* **PROMPT**: Reproduce the records below exactly, with nothing altered.

* **DATASET RECORDS**:
==*==
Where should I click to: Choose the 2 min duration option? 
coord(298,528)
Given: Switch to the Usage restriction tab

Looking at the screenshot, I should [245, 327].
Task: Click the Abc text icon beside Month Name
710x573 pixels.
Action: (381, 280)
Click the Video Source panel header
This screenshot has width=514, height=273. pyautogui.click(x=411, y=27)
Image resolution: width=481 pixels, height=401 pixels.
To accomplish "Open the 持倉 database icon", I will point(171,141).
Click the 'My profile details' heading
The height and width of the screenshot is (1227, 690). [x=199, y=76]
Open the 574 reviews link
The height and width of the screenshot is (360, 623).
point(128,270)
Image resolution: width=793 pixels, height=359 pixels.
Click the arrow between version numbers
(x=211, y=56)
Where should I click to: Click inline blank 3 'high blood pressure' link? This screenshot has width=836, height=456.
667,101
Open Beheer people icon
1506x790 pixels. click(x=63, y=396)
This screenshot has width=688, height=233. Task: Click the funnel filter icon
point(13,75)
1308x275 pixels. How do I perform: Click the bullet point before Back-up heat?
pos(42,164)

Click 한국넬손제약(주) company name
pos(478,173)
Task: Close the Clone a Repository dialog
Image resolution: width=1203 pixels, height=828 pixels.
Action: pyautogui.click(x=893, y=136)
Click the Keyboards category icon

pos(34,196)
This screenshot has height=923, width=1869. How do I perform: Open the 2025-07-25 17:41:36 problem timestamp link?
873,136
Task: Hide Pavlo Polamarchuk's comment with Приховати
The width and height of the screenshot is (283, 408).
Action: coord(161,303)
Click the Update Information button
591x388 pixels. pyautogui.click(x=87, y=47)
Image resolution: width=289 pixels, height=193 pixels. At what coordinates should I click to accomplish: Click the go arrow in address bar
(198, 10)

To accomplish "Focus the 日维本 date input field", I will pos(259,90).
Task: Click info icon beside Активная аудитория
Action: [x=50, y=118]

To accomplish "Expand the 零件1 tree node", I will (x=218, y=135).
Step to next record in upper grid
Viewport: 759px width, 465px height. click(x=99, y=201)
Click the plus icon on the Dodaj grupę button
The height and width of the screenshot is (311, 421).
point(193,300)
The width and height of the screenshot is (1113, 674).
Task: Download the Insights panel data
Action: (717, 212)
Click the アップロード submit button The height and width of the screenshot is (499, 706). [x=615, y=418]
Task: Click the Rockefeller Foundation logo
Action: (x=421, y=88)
==*==
* **SOLUTION**:
Where should I click to: Choose the 2 min duration option? 
coord(298,528)
Given: Switch to the Usage restriction tab

Looking at the screenshot, I should [245, 327].
Task: Click the Abc text icon beside Month Name
710x573 pixels.
Action: (381, 280)
Click the Video Source panel header
This screenshot has width=514, height=273. pyautogui.click(x=411, y=27)
Image resolution: width=481 pixels, height=401 pixels.
To accomplish "Open the 持倉 database icon", I will point(171,141).
Click the 'My profile details' heading
The height and width of the screenshot is (1227, 690). [x=199, y=76]
Open the 574 reviews link
The height and width of the screenshot is (360, 623).
point(128,270)
Image resolution: width=793 pixels, height=359 pixels.
Click the arrow between version numbers
(x=211, y=56)
Where should I click to: Click inline blank 3 'high blood pressure' link? This screenshot has width=836, height=456.
667,101
Open Beheer people icon
1506x790 pixels. click(x=63, y=396)
This screenshot has width=688, height=233. Task: Click the funnel filter icon
point(13,75)
1308x275 pixels. How do I perform: Click the bullet point before Back-up heat?
pos(42,164)

Click 한국넬손제약(주) company name
pos(478,173)
Task: Close the Clone a Repository dialog
Image resolution: width=1203 pixels, height=828 pixels.
Action: pyautogui.click(x=893, y=136)
Click the Keyboards category icon

pos(34,196)
This screenshot has height=923, width=1869. How do I perform: Open the 2025-07-25 17:41:36 problem timestamp link?
873,136
Task: Hide Pavlo Polamarchuk's comment with Приховати
The width and height of the screenshot is (283, 408).
Action: coord(161,303)
Click the Update Information button
591x388 pixels. pyautogui.click(x=87, y=47)
Image resolution: width=289 pixels, height=193 pixels. At what coordinates should I click to accomplish: Click the go arrow in address bar
(198, 10)

To accomplish "Focus the 日维本 date input field", I will pos(259,90).
Task: Click info icon beside Активная аудитория
Action: [x=50, y=118]

To accomplish "Expand the 零件1 tree node", I will (x=218, y=135).
Step to next record in upper grid
Viewport: 759px width, 465px height. click(x=99, y=201)
Click the plus icon on the Dodaj grupę button
The height and width of the screenshot is (311, 421).
point(193,300)
The width and height of the screenshot is (1113, 674).
Task: Download the Insights panel data
Action: (717, 212)
Click the アップロード submit button The height and width of the screenshot is (499, 706). [x=615, y=418]
Task: Click the Rockefeller Foundation logo
Action: (x=421, y=88)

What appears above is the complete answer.